Повсюду были гостеприимно распахнутые двери баров и ресторанов, она видела за ними пеструю чехарду людских рук и ног, вытянутых и согнутых на все лады. Мужчины обычно восседали у бара, спиной к стойке, лицом к улице — кто оживленно жестикулируя, кто неподвижно застыв с бокалом в руке, они глазели на прохожих, как из аквариума, а один несколько раз игриво ей подмигнул, словно догадываясь, до чего ей все там, внутри, любопытно. Иногда ей казалось, что прямо у нее за спиной кто-то вдруг громко рыгнул, она испуганно сворачивала в первый попавшийся закоулок, темными подворотнями неслась по узким, темным, без окон, проходным дворам, нередко утыкаясь в конце двора в двери мужского туалета. За памятником победы она проходила мимо припаркованной машины, внутри сидел мужчина и читал газету, но, только пройдя мимо, она осознавала: на раскрытую газету он выложил все свое мужское хозяйство. За витринным стеклом цветочного магазина она углядела подвешенный венок из цветков бессмертника и хлебных колосьев — впервые она видела, чтобы колосья собирали не для еды, а для украшения.
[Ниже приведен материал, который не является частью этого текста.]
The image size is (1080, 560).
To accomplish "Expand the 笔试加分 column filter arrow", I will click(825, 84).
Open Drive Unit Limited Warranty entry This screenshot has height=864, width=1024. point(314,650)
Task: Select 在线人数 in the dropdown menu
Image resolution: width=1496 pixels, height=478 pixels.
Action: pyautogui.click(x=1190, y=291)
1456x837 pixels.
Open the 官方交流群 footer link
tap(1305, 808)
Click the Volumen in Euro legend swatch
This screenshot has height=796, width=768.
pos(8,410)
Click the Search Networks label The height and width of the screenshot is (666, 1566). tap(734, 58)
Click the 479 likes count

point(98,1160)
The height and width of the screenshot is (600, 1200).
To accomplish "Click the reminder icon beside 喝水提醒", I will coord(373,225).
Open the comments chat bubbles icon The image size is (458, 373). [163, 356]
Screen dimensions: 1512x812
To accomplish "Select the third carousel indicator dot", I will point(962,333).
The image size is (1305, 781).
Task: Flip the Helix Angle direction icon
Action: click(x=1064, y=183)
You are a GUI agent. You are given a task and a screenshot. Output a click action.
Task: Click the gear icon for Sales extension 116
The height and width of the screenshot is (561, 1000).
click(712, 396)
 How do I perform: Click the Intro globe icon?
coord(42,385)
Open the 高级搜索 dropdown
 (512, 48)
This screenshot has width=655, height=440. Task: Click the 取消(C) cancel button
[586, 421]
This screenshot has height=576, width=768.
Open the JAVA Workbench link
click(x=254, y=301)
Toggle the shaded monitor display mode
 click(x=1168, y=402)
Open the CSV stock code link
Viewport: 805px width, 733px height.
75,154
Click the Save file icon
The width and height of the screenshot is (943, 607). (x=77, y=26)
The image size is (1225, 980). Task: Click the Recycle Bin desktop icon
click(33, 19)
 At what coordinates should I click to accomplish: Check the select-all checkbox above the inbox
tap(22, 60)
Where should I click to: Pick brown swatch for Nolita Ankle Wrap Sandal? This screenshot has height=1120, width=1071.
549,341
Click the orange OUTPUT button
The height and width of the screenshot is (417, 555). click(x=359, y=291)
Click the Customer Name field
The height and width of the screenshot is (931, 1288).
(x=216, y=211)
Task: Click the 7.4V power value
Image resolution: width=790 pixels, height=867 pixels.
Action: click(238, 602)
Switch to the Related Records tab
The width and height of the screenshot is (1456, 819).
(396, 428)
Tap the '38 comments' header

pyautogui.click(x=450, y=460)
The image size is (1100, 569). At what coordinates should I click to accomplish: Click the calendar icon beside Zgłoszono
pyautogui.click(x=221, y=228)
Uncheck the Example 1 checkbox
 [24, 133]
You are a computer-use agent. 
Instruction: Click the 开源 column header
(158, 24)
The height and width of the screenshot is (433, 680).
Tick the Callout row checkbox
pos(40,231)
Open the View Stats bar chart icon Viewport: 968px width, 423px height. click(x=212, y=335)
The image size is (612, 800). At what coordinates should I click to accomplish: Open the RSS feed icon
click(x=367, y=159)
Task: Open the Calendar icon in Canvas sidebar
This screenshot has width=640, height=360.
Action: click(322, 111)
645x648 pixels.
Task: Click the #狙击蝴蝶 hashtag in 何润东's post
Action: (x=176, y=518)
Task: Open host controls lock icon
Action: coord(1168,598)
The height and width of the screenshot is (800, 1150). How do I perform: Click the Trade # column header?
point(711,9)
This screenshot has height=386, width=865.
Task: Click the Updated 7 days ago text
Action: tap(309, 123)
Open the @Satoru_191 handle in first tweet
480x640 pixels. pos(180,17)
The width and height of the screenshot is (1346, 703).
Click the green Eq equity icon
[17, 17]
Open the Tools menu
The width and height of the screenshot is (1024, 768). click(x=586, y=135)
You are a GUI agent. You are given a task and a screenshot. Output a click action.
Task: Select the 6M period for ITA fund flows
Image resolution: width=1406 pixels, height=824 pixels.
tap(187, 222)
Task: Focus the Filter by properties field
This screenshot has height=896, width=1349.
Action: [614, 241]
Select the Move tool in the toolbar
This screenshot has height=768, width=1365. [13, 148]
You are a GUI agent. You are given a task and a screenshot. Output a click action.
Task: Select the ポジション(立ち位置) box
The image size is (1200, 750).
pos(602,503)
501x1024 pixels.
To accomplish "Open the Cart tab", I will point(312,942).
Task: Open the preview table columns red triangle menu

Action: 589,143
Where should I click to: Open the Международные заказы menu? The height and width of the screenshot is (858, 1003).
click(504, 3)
Небо здесь всегда казалось ей дымчато-синим и как будто угарным, руку протяни — и тотчас согреешься ровным теплом, исходящим от него, словно от кухонной плиты. На фоне этого неба, на фронтоне одного из зданий, ей бросилась в глаза золотисто-голубая извивающаяся змея. Она ползла над окнами верхних этажей, а Ольга, застыв на тротуаре и раскрыв рот от изумления, пыталась то ли свистнуть, то ли дунуть, как будто всерьез рассчитывая таким образом прогнать змеюку.
В одном из проулков она хотела поскорей пройти мимо какого-то пьяницы, но тот, отделившись от стены и оказавшись настоящим верзилой, приплясывая и размахивая уже почти пустой двухлитровой бутылью, преградил ей дорогу. Он что-то радостно пел и протягивал ей бутылку, вино в которой почему-то напомнило ей детскую кровь. В дверях бара элегантно одетый господин небрежно положил руку на плечо полицейскому в белом мундире и, продолжая дружески его уговаривать, ласково втолкнул в заведение. На берегу реки установили карусель, девчушка, как ей казалось, лет восьми-девяти, не больше, с ярко накрашенными губками сидела в окошке кассы и спокойно продавала билеты.